Clearly aware of the sensitivities involved in bringing back to life such widely loved characters, Bonnie seems to be anticipating criticism about her work before I’ve even broached the subject. The possible homosexuality of Holmes and Watson is a case in point, but also she leaps in with an unprompted defence of her failing the Bechdel test—the test of whether a conversation takes place between two female characters that isn’t about a man. I tell her I found the female characters that do appear in her novels to be really well-rounded. You can’t be all things to all people, and if you want to create a Sherlock novel in the style of Conan Doyle, you can’t simultaneously make it into a written version of Bridesmaids.
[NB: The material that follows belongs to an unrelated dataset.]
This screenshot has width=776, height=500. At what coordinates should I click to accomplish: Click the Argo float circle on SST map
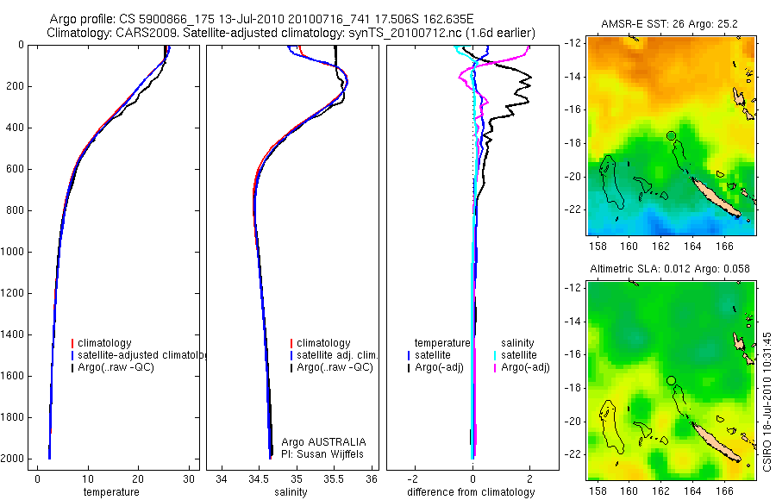[671, 135]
But Bonnie is already bedding into her argument. “I’m a feminist, but I can’t really insert a female discourse in and be true to Conan Doyle. He wasn’t an anti-feminist, but the book is about two guys.”
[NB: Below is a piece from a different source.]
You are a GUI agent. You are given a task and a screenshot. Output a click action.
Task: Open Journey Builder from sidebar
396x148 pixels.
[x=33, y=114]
Like everything she does, she took this project very seriously and is understandably defensive when someone has found flaws in it, reasonable or not. However, broadly speaking, the books have been a huge success. Serendipitously, the publication of the first book rode the wave of Sherlock revivals on television and film, Benedict Cumberbatch’s Sherlock had tapped into a new, young, highly engaged fanbase and the novel was both widely read and critically acclaimed. Bonnie was even invited into the Baker Street Irregulars, an elite invitation-only society whose members “have distinguished themselves in activities related to Sherlock Holmes”.

Upsetting times
A second book, Unquiet Spirits, published in 2017, quickly followed the first, but her most recent work in the series, The Devil’s Due, took a little longer to produce. “This book was delayed and very difficult for me to finish for two reasons. One is I had several deaths in my family during the writing, but the other one was that I’ve been so upset, honestly, as many of us have been—sometimes sleepless—over the rather ghastly things that are going on in both of our countries right now. It feels very out of control and very non-democratic.”

LA and other cosmopolitan cities in the States were filled with shock and denial in the aftermath of the Trump election and she describes it as “an upsetting period of time for lots and lots of people”. She says she doesn’t want this to be an interview about politics, but, unavoidably, her views have seeped into the background of her latest work.

The Devil’s Due is set against a backdrop of huge technological shifts in society, a widening poverty gap and a distrust of foreigners—particularly the French anarchists who were living in exile in London.

There are clearly parallels to be drawn with modern London. “There was a worse difference in Victorian times between rich and poor than there is now. I took a walking tour in Marylebone and there were three times the number of street sleepers in 1890. There were also big technological changes. New factories changed people’s lives and not always for the better. I wanted to put relevance in,” she says. “I want to do that always as a writer, but without being polemic. But I mean, I do have a point of view.”